Open Source Release v0.1.0

Semantic Linting for Modern Codebases

Write natural language rules to catch what regex can't.
Semlint uses your favorite AI agent to enforce architecture, naming, and best practices with zero noise.

npm install -g semlint
Get Started

Why Semlint?

🤖

Agentic Backend

Leverages LLM agents via standard CLI tools (like cursor-cli). Semlint handles the orchestration, diffing, and strict JSON output enforcement.

Cost-Effective Batching

Run all applicable semantic rules in a single LLM pass with --batch mode, dramatically reducing inference costs and wait times.

🌳

Git-Aware Execution

Automatically scopes analysis to your local branch changes (tracked, staged, unstaged, and untracked) or specific git refs.

How It Works

1

Configure your environment

Create a semlint.json at your project root. Connect it to your preferred agentic backend.

semlint.json
{
  "backend": "cursor-cli",
  "model": "auto",
  "execution": {
    "batch": true
  },
  "backends": {
    "cursor-cli": {
      "executable": "cursor"
    }
  }
}
2

Define semantic rules

Add JSON rules in your rules/ directory. Use natural language to describe what the agent should look for.

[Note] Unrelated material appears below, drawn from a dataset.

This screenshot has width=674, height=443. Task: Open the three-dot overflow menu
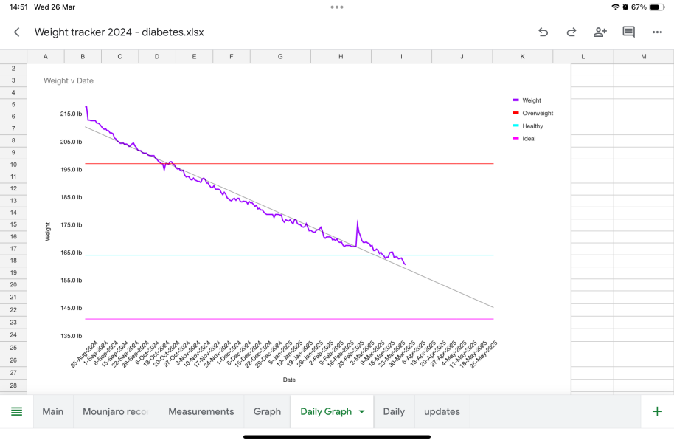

rules/SEMLINT_NAMING_001.json
{
  "id": "SEMLINT_NAMING_001",
  "title": "Ambient naming convention consistency",
  "severity_default": "warn",
  "include_globs": ["src/**/*.ts"],
  "exclude_globs": ["**/*.test.ts", "**/*.spec.ts"],
  "prompt": "Verify naming is consistent with ambient conventions, infer the convention from the surrounding code."
}
3

Run checks locally or in CI

Semlint filters rules by diff context, builds precise prompts, handles LLM flakiness, and emits standard diagnostic output.

bash
$ semlint check --batch

src/main.ts
  64:1  warn  SEMLINT_NAMING_001  Variable 'rules_dir' uses snake_case; ambient convention is camelCase (e.g. changedFiles, runnableRules). Use 'rulesDir' instead.